A car can make climate differences pretty obvious. The cherry blossoms are spent here down in the valley, but the hillsides were all decidedly brown when I climbed onto 81-south. The pears and apples were just getting rolling and the canopy trees were tentatively pushing out catkins. Somehow, our early burst of cherry and magnolia blossoms survived recent snow flurries - though I doubt the same occurred up in Saranac Lake.

An hour or two into my drive, it became obvious that the forests had caught red fire with maple flowers. As I wound down through the hills of Pennsylvania, the woods yellowed. Eventually they flushed green in the high-carved Appalachian hillsides above the hard, blue Susquehanna. I was very happy to arrive in early summer as I crossed the Mason-Dixon line, leaving PA's omnipresent "clean" coal and "massage" parlor billboards and the nation's worst radio stations behind.

Thursday, April 29, 2010

Building a Better Apple

Breeding apples is hard work. It takes 5 years to produce fruit from seed and you can't even cross them with close relatives.* Despite the difficulty of developing new varieties, there's already an incredible diversity of growth habits and fruit types in wild and domesticated apples, but almost all our commercial varieties are simply grafted clones that some lucky farmer found growing on his land. Today, only 11 such clones account for more than 90% of apples sold in the U.S.

Even easy improvements to apple varieties (e.g. introgressing a new resistance gene from a wild relative) generally takes two decades. It's all but impossible to make more complex changes (e.g. fruit quality) within one person's career. But there may be a shortcut...
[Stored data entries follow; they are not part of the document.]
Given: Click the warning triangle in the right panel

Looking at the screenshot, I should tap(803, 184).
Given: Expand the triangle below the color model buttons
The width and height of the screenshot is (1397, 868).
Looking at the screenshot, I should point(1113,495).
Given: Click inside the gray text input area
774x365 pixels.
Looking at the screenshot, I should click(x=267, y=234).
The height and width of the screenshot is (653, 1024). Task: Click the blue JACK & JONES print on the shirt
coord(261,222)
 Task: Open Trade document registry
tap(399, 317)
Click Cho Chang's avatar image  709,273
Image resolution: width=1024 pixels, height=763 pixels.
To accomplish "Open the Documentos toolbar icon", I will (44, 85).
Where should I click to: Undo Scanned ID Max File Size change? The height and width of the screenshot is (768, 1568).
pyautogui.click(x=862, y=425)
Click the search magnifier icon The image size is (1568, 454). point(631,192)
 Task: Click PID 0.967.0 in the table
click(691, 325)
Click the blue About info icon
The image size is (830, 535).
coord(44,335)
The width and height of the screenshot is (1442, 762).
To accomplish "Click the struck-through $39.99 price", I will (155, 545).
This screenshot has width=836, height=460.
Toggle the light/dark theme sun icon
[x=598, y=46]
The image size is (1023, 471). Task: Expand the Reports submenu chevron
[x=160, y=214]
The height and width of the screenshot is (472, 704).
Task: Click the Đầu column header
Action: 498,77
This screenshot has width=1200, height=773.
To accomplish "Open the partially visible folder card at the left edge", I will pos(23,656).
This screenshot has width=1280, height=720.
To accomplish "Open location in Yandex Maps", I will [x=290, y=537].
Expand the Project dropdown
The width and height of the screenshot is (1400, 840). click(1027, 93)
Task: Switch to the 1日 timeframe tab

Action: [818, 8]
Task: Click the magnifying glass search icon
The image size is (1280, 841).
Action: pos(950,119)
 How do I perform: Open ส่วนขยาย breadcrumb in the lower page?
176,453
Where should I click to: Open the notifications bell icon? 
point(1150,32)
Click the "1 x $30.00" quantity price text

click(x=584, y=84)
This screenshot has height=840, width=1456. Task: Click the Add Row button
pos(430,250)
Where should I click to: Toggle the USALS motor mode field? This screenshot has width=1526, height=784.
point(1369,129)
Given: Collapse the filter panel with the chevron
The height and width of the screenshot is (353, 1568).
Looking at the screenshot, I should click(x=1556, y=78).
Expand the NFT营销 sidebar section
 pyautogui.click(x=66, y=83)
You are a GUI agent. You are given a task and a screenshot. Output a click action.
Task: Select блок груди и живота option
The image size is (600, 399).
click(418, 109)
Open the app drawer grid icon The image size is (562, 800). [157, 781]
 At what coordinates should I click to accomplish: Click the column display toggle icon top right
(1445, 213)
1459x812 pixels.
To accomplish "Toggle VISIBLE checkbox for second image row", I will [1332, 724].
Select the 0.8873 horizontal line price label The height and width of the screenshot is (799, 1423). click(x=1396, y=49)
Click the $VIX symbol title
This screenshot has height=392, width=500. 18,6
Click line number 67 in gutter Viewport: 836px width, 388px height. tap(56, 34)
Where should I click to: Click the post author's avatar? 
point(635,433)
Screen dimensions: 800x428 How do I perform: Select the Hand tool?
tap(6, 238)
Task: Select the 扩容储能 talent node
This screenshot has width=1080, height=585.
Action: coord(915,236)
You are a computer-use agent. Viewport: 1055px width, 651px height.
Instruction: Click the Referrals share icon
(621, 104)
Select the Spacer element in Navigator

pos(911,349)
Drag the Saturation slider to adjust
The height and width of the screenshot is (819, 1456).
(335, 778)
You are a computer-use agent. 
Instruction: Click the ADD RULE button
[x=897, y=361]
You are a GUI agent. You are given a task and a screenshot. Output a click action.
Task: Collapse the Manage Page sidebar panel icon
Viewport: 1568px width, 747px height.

A poplar tree gene has been discovered that causes fruit tree seedlings to grow green and slouchy - but produce fruit in less than a year. Scientists, including some at the Appalachian Fruit Research Station, have hatched a plan - they're going to genetically engineer this gene into apple varieties. This will allow them to cross different wild and domesticated apple varieties and select improved offspring (with marker-assisted breeding) almost as fast as you can in corn! During early cycles they'll select for offspring with the fast-flowering transgene in addition to fruit quality traits. Once they have the fruit traits they want, they'll simply select an offspring that doesn't contain the transgene and presto! A healthy apple tree with novel fruit quality traits in a few years instead of decades!


h/t: Besting Johnny Appleseed

*Apples have some degree of self-incompatibility that prevents establishment of pollen grains that share too much genetic similarity with the mother plant. Kinda like our antibody-mediated immune system, plants produce proteins that recognize whether pollen is closely or distantly related (if the matching proteins are the same or different). I'm not sure if apples are obligate outcrossers (e.g. can never self-pollinate), but it's apparently enough to slow breeding.